Диагноз: гений. Комментарии к общеизвестному - Сергей Сеничев
Шрифт:
Интервал:
Закладка:
До жути обожал катание шаров МОЦАРТ. В его венской квартире стоял дорогущий стол, возле которого композитор запечатлен на одном из полотен с любимым кием в руке. Считается, что бильярд служил ему способом расслабиться. Однако будьте уверены: играли за тем столом не на шелобаны. При этом Амадеус крайне редко оставался в выигрыше. Отзыв современника: «Моцарт страстно любил играть на бильярде, но играл плохо… Он делал высокие ставки, играя ночи напролет…»…
То же и с картами: играл скверно, но упрямо. Один из исследователей утверждает, что именно страсть к карточной игре привела великого венца в «высшие слои общества», а потом и к масонам. И именно по этой деликатной причине в последние годы жизни Моцарт практически даром сбывал издателям свои сочинения. Деньги требовались СРОЧНО: проигрыши в 100 гульденов за ночь оказывались ему даже при куда как неплохих заработках (о них чуть позже) все-таки несколько не по карману…
Раз молодым еще репортёром «Морнинг кроникл» (дело было перед самым Рождеством 1835-го) ДИККЕНС был направлен в захолустный Кеттеринг наблюдатель за выборами. «Идиотизм и смертная скука» — злоключил он помотавшись по отелю (гостиница называлась «Белый олень», если кому интересно). И, поняв, что праздник летит ко всем чертям, они с приятелем раздобыли и приволокли в номер бильярдный стол. «Дверь мы заперли и снаружи вывесили кочергу, временно исполняющую обязанности дверного молотка». И продолжаем цитату: «…оградив себя от вторжений извне, друзья отдавали игре на бильярде всё время, не занятое отчетами о малопривлекательных событиях, происходивших за дверью». Из диккенсова отчета о тех выборах: «Никогда в жизни не встречал ничего более мерзкого, тошнотворного и возмутительного!»…
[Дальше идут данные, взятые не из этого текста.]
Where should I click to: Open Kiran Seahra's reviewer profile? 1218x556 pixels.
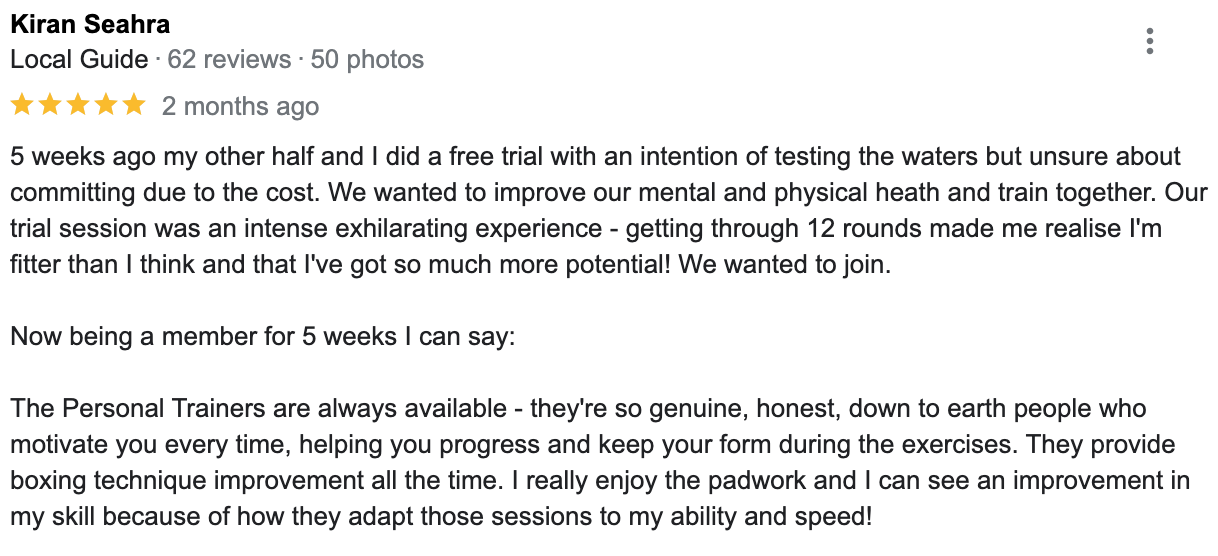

Выпустить кии из рук обитателей «спально-бильярдного апартамента» вынудил лишь рождественский обед: устрицы в рыбном соусе, ростбиф, утка, традиционный пудинг с изюмом и сладкие пирожки…
ТВЕН обожал карамболь. Причем с годами страсть только возрастала. Один из друзей вспоминал как после банкета, приуроченного к 73-летию писателя — заполночь уже — тот затащил его к себе и предложил сыграть «коротенькую». Отказаться было невозможно: не играющим на бильярде или в карты (Твен предпочитал бриджам с преферансами «мокрую курицу» — любимую игру дошколят) дорога в дом заказывалась. И они катали шары, пока не «опомнились от грохота бидонов молочника, когда увидели, что было уже около пяти утра». А будучи помоложе, он не отходил от стола и по 10–12 часов…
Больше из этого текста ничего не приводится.